ASSIGNMENT:
Everything from the line containing "The height and width of the screenshot is (500, 850)." down to the last line of the entries below must be transcribed exactly, and nothing else.
============================================================
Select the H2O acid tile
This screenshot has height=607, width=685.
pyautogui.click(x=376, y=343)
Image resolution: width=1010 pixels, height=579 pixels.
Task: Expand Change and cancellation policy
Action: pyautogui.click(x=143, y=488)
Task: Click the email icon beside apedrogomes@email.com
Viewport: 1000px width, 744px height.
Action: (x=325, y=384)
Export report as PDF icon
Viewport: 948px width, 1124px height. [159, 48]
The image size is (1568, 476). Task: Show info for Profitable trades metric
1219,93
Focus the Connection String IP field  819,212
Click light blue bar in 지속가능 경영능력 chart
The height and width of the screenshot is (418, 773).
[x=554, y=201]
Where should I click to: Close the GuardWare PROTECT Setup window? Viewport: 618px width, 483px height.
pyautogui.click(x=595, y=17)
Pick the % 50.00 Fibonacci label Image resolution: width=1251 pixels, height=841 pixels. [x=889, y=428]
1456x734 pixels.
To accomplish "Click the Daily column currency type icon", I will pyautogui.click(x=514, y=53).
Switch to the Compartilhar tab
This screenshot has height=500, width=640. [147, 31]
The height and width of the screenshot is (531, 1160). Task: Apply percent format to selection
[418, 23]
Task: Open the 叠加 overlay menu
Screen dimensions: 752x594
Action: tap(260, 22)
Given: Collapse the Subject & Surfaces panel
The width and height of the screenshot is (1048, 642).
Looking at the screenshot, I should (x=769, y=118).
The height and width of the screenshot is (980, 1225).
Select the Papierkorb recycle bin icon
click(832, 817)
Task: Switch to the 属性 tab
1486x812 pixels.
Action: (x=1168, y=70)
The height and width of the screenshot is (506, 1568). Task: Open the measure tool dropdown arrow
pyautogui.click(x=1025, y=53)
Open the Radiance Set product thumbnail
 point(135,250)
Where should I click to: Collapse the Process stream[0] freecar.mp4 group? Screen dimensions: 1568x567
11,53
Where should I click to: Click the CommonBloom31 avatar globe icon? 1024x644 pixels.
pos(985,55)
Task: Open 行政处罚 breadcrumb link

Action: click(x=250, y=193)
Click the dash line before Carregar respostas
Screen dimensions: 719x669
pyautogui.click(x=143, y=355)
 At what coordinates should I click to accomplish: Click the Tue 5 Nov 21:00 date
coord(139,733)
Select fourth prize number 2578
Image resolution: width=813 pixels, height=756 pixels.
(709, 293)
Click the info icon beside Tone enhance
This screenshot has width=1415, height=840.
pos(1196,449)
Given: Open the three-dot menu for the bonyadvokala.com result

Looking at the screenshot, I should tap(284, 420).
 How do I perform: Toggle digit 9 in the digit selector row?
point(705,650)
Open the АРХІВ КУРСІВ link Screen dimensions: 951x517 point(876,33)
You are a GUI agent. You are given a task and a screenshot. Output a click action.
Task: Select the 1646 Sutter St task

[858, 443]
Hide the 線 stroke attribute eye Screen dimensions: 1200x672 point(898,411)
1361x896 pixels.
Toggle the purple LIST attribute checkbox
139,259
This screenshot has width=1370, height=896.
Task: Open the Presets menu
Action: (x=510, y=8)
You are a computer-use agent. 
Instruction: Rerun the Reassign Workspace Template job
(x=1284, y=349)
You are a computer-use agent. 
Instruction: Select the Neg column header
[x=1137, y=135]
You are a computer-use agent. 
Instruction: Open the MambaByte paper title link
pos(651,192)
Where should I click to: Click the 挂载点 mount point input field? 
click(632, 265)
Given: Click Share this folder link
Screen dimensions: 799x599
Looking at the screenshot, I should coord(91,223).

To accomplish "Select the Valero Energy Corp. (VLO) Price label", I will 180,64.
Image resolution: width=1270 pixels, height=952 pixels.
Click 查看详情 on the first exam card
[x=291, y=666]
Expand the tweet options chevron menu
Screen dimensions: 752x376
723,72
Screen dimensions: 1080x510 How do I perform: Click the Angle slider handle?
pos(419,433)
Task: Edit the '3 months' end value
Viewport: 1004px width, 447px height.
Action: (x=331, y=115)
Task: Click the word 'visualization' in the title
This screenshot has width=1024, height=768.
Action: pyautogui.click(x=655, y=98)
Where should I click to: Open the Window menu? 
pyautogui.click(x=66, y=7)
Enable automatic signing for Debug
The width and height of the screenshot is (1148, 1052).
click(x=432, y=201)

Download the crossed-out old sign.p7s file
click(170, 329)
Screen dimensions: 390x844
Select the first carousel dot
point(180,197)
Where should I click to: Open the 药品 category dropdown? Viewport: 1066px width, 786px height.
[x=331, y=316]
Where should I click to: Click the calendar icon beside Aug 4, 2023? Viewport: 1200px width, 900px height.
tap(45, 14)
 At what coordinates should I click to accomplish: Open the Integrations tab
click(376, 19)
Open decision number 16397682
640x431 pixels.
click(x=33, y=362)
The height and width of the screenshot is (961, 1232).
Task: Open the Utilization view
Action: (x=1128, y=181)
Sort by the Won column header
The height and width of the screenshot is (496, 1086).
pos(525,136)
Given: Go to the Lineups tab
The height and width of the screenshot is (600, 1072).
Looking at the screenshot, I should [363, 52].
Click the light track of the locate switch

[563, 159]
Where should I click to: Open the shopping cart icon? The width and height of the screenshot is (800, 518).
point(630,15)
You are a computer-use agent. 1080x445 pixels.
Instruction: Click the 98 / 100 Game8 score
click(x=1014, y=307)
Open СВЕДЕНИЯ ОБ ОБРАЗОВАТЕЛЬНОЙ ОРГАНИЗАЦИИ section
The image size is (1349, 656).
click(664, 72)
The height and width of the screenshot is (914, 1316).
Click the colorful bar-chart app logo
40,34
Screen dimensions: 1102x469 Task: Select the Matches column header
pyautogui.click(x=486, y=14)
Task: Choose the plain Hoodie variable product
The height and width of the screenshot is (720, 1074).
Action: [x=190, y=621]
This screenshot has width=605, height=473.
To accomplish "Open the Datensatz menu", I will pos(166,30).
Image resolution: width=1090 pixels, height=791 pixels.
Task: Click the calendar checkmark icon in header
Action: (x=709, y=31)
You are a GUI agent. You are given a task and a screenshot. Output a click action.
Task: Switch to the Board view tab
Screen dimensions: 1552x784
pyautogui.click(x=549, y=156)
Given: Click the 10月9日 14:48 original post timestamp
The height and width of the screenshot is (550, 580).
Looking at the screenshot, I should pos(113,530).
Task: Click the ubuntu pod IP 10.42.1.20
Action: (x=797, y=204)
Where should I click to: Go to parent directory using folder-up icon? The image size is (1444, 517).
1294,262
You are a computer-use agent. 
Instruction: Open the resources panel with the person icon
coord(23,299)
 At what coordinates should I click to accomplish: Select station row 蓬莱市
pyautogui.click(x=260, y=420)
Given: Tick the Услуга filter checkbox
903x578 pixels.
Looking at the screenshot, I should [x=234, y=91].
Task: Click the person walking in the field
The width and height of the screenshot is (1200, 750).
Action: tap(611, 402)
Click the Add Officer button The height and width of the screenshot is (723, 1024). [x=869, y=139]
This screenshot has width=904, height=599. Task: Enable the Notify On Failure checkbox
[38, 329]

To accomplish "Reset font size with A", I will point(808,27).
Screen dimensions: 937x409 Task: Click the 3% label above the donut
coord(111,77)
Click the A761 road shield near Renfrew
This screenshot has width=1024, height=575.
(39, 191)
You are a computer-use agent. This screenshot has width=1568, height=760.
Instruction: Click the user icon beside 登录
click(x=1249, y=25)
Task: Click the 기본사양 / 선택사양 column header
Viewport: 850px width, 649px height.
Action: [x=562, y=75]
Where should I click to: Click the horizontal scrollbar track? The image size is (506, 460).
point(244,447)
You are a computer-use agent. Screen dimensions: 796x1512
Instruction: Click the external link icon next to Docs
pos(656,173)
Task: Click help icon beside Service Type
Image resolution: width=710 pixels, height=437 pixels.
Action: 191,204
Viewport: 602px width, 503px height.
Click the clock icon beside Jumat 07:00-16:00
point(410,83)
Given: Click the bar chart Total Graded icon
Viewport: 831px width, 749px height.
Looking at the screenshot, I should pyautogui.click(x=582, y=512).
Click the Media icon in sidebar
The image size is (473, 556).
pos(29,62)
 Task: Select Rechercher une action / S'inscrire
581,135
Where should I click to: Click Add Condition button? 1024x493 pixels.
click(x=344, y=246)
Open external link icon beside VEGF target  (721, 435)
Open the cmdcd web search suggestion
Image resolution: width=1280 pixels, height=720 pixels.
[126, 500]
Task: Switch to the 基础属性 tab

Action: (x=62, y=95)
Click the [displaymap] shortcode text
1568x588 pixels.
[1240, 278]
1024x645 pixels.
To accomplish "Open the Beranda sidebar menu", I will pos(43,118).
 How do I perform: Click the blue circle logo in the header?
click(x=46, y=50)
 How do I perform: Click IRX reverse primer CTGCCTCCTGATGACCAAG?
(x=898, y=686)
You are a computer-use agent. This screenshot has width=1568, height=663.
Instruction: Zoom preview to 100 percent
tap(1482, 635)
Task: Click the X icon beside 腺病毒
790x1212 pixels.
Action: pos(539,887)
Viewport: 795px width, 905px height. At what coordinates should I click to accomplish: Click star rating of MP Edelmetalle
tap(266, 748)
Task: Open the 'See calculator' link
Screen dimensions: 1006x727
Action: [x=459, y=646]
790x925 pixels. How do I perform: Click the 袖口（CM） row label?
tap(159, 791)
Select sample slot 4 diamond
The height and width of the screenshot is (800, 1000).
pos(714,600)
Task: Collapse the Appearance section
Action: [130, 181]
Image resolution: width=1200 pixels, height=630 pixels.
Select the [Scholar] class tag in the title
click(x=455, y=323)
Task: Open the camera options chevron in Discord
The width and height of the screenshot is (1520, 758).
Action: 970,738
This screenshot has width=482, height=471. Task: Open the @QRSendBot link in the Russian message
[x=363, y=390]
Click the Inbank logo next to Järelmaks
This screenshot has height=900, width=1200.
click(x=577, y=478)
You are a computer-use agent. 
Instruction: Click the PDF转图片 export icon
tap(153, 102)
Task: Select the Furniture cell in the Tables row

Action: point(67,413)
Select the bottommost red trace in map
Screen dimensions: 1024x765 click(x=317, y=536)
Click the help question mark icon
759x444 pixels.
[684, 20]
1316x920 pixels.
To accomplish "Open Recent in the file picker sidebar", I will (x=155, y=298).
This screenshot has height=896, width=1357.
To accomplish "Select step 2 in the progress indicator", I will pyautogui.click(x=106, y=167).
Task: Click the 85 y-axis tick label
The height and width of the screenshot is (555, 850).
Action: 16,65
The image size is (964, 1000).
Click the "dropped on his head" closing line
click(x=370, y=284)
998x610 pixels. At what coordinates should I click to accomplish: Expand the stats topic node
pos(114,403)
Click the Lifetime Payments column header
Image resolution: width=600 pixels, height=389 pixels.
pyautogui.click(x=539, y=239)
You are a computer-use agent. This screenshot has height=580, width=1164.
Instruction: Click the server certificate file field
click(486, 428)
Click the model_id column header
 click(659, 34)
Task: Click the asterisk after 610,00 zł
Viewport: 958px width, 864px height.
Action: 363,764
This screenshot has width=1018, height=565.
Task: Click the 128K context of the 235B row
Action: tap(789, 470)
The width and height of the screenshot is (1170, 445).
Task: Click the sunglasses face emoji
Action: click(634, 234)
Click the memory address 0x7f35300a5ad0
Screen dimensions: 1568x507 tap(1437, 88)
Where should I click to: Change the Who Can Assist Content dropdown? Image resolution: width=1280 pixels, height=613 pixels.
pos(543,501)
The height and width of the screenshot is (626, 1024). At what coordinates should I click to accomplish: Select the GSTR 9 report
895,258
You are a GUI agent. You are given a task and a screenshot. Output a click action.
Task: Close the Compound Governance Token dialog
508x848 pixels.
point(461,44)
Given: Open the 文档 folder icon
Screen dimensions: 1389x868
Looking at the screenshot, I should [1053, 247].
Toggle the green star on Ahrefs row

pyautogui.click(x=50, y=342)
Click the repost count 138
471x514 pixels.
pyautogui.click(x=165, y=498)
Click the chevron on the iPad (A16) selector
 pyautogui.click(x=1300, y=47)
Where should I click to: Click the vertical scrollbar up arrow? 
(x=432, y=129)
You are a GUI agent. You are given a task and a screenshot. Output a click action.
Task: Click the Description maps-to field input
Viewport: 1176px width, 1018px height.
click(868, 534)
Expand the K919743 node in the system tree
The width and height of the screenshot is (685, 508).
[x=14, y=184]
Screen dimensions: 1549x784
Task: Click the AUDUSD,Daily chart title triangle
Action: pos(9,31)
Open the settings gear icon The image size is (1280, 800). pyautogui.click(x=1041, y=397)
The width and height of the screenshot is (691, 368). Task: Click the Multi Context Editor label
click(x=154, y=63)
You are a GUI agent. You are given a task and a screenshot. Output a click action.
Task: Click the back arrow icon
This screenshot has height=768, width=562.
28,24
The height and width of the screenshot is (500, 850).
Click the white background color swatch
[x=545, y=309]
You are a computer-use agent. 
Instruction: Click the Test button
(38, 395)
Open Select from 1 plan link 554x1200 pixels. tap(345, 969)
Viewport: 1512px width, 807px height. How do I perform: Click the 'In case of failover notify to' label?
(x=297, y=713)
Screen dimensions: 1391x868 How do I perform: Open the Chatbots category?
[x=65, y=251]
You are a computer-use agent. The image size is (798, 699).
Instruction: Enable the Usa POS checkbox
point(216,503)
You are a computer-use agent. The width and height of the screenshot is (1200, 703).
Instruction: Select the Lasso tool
============================================================
RESULT FOR THIS TASK:
The height and width of the screenshot is (500, 850).
Click the white background color swatch
[x=545, y=309]
You are a computer-use agent. 
Instruction: Click the Test button
(38, 395)
Open Select from 1 plan link 554x1200 pixels. tap(345, 969)
Viewport: 1512px width, 807px height. How do I perform: Click the 'In case of failover notify to' label?
(x=297, y=713)
Screen dimensions: 1391x868 How do I perform: Open the Chatbots category?
[x=65, y=251]
You are a computer-use agent. The image size is (798, 699).
Instruction: Enable the Usa POS checkbox
point(216,503)
You are a computer-use agent. The width and height of the screenshot is (1200, 703).
Instruction: Select the Lasso tool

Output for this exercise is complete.